====== PASSAGE SHOWN

The DRB Class 42 was a type of steam locomotive produced for the Deutsche Reichsbahn. It is one of the three main classes of the so-called war locomotives (Kriegslokomotiven), the other two being class 50 and 52.

Seventy of the class were captured during World War II by the Soviet Union; under Russian ownership they were given the classification TL (ТЛ).

History 
These engines, built from 1943 onwards, were the second heavy locomotive class of this type after the DRG Class 52. They were built for duties on routes that were cleared for a higher axle load, because they were more economical there than the  KDL 1 Kriegslokomotiven of Class 52. In principle they were slimmed down 44s. The Class 42 was procured as Kriegslokomotive KDL 3.

The total of 859 units had a number of improvements to the driving and running gear. Originally it was intended to build very large numbers of these engines, but the end of the Second World War put paid to that. A condenser locomotive, based on the Class 42 was also planned, but did not come to fruition.

At the end of the war there were still half-finished engines in the workshops. So after 1945, 16 engines were built for the Reichsbahn in the western zone by the Maschinenfabrik Esslingen ('Esslingen Locomotive Works'). 126 engines were built by Polish factories for the  PKP in Poland as Class Ty43 and three ex DRG engines also went over to the PKP as Class Ty3. Another 76 units were produced by the Lokomotivfabrik Floridsdorf in Vienna. These were not built for the Austrian Federal Railways (ÖBB), but were sold in 1949 to the CFL in Luxembourg - 20 engines (CFL class 55), in 1952 to Bulgarian State Railways (BDZ) - 33 pcs (BDZ class 16). and the rest to DR and various industrial enterprises in East Germany.

============
====== DATA PROVIDED

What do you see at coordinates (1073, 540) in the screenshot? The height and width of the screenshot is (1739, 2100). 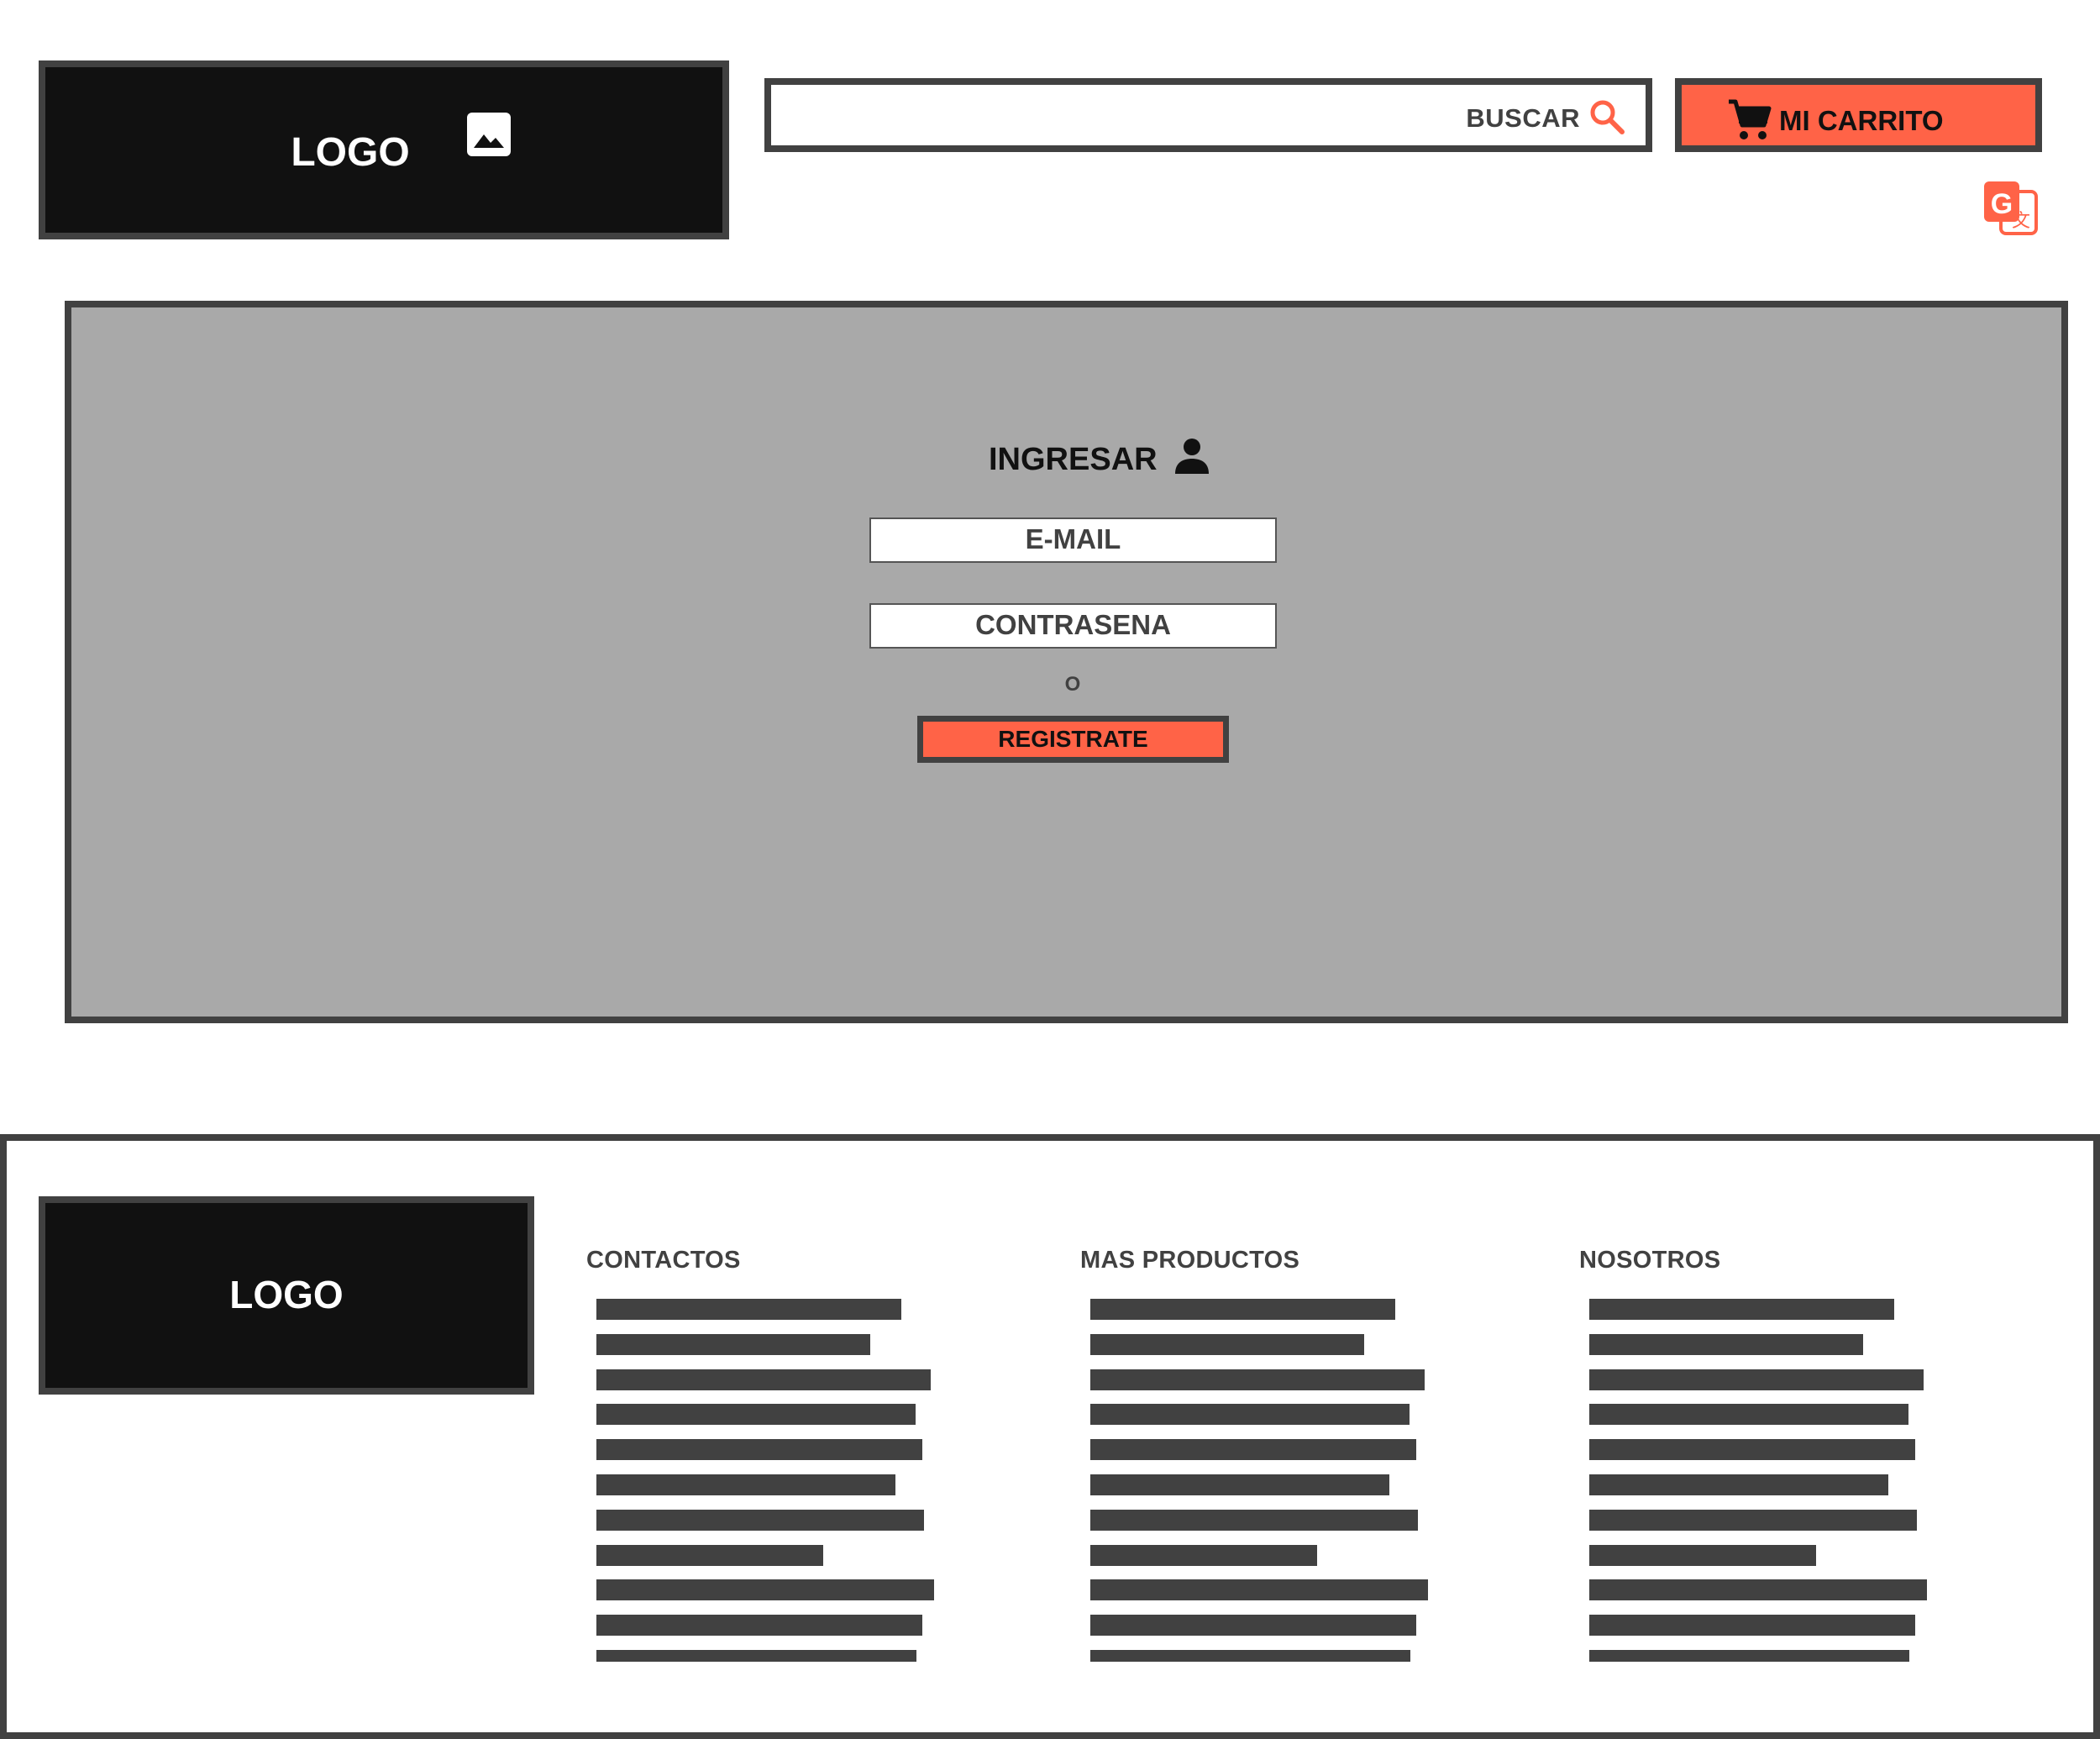 I see `email-field: E-MAIL` at bounding box center [1073, 540].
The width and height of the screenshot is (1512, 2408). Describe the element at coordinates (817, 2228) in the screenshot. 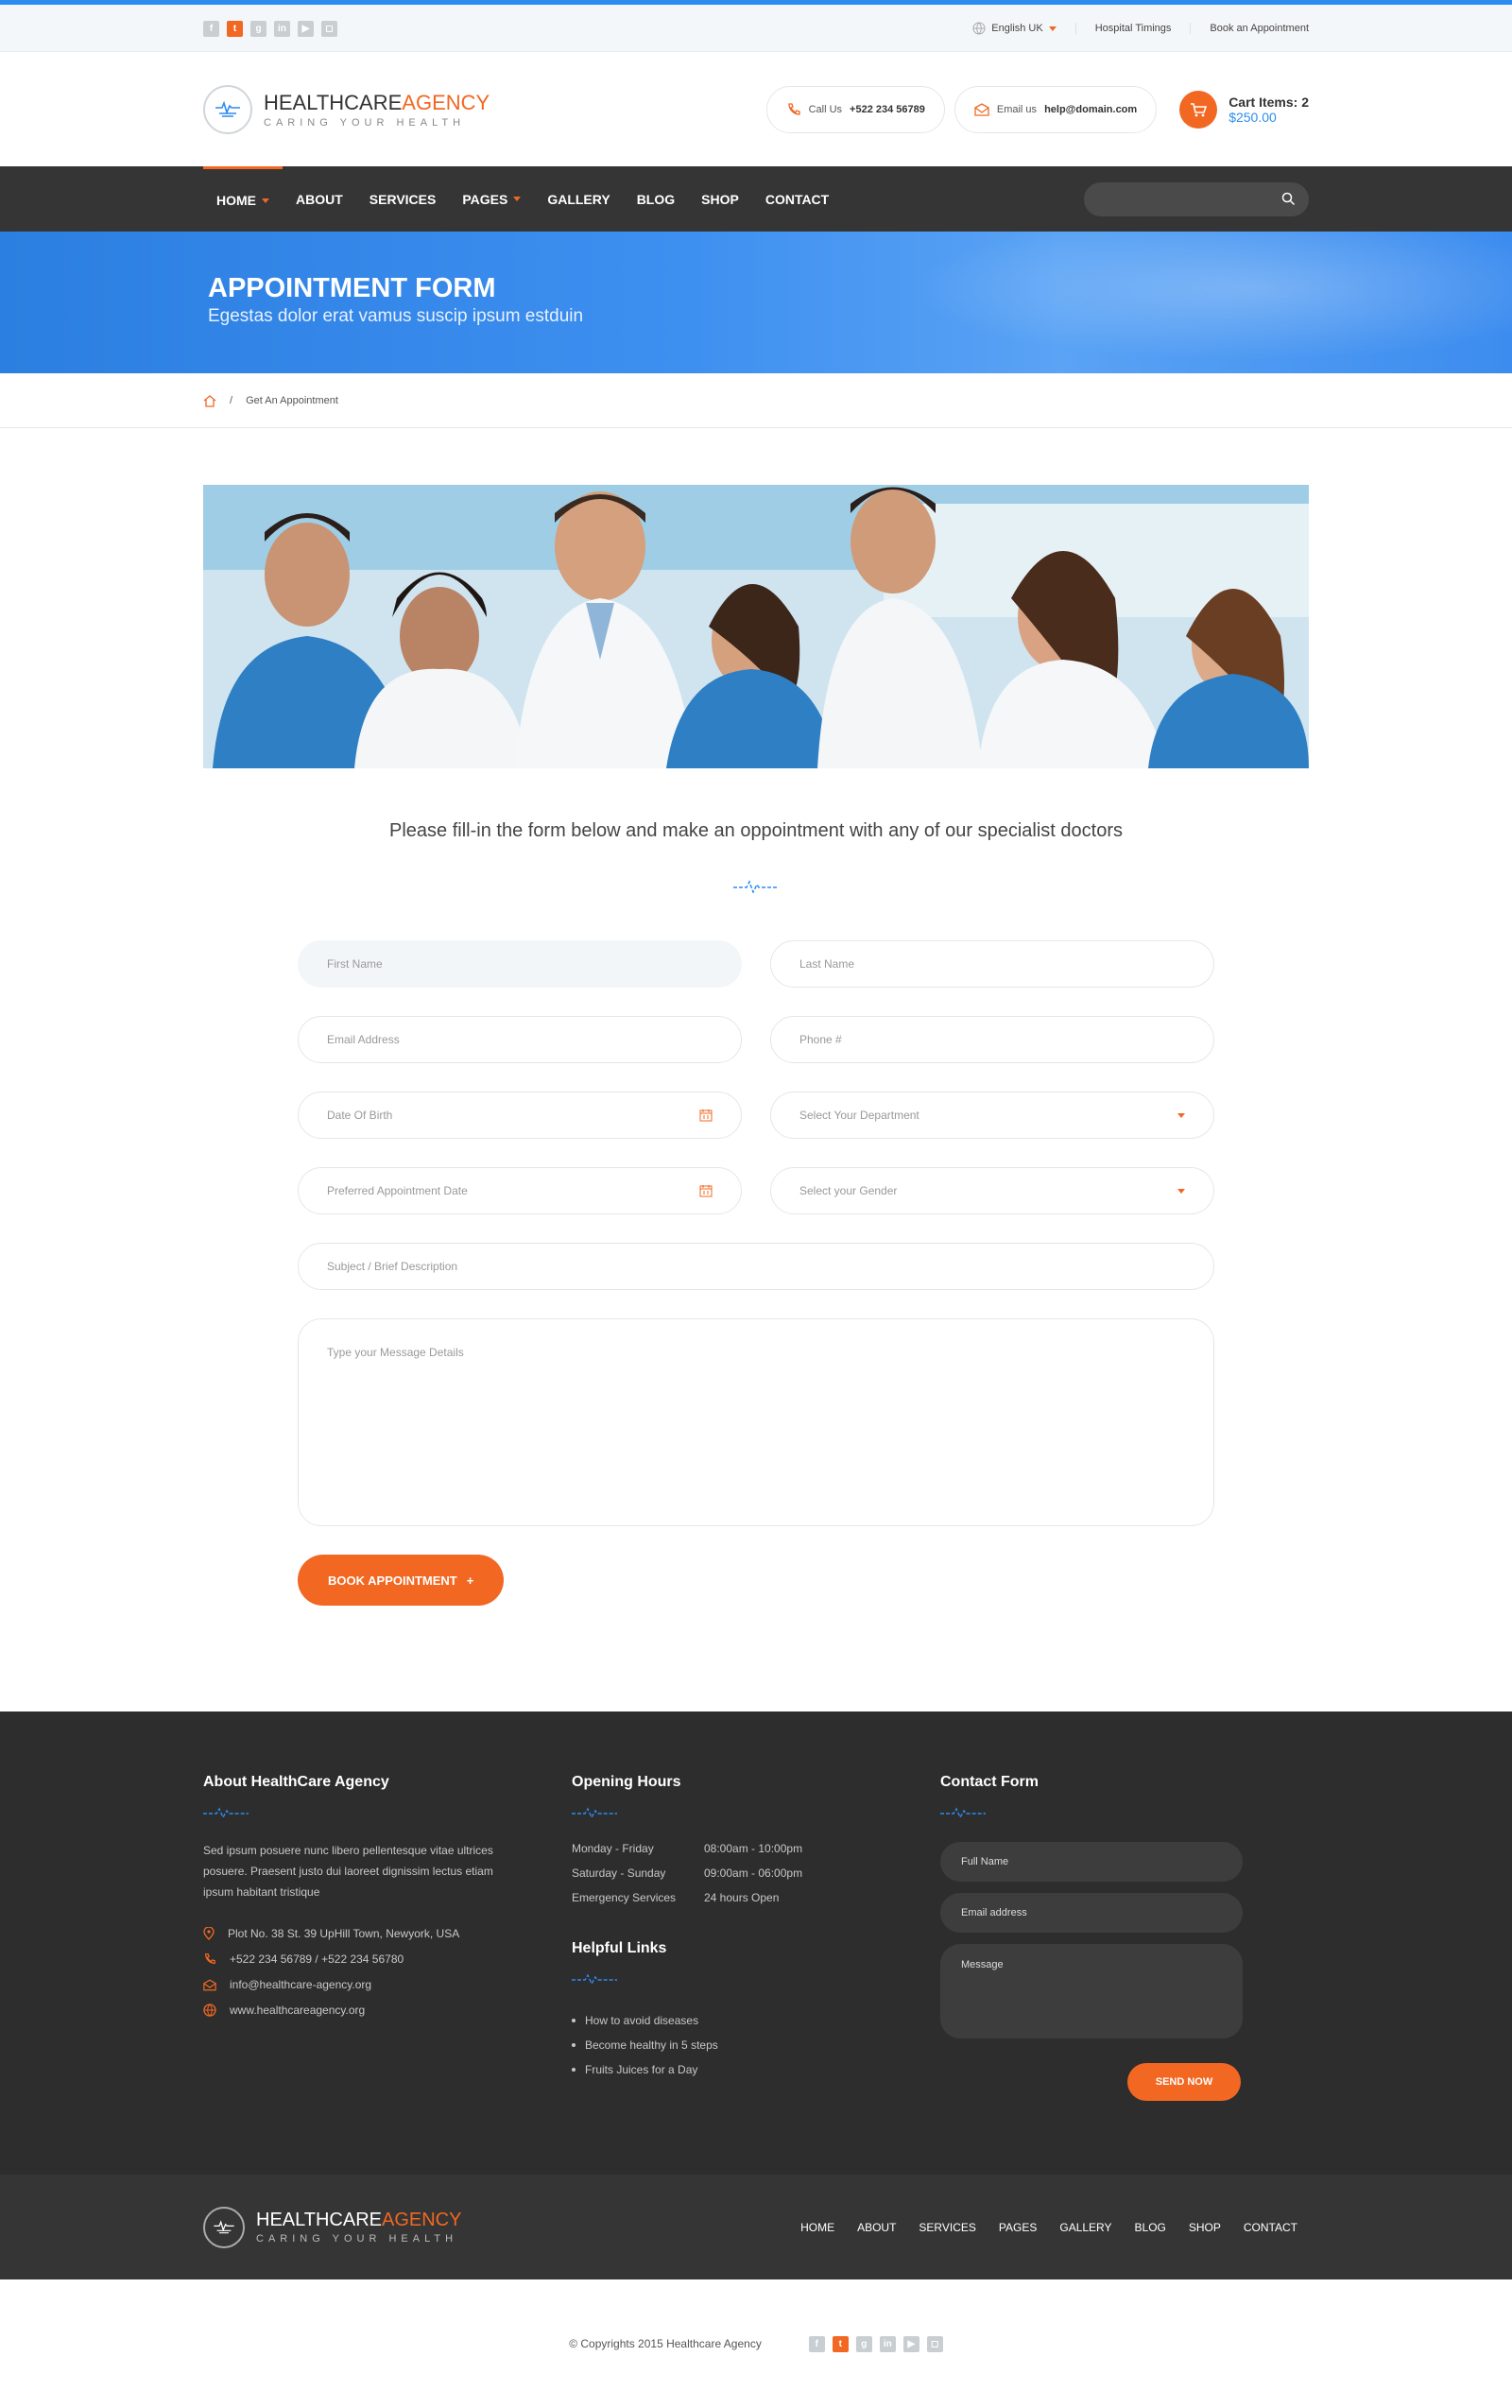

I see `footer-nav-home: HOME` at that location.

============

● WHAT NEEDS TO BE DONE:
Continue the article on the DRB Class 42 steam locomotive from the point where it stops.

● ANSWER TO THE EXERCISE:
The majority of the locomotives that ended up in the Deutsche Bundesbahn were stationed in the Saarland. These were taken out of service by 1960. The engines with the DR continued to work until 1968, and these with BDZ until 1988. Nowadays (2015) there are only two engines in operation - CFL 5519 and BDZ 16.27 (in service since April 2015). They are used for special and tourist trains. Another operational BDZ engine 16.01 is retired since 2013.

The DB and DR locomotives had operating numbers 42 001–2810 and 42 5000. However they did not run consecutively and there were gaps.

The engines were mainly equipped with 2'2' T 30 or 2'2' T 32 tenders.

DB Class 42.90 (Franco-Crosti locomotive) 

In 1952, the firm of Henschel rebuilt locomotives 52 893 and 52 894 with Franco-Crosti economisers (Abgasvorwärmer). Because of the resulting higher axle load, the engines were classified by the Deutsche Bundesbahn as Class 42.90 locomotives and given the operating numbers 42 9000 and 42 9001.

Engine number 42 9000 was stabled in Bingerbrück and retired in 1959. In 1960 the second one, stationed in Oberlahnstein, was taken out of service. The experience accumulated with these very economical locomotives was used in the 31 engines of Class 50.40.

Both locomotives were coupled with 2'2' T 30 tenders.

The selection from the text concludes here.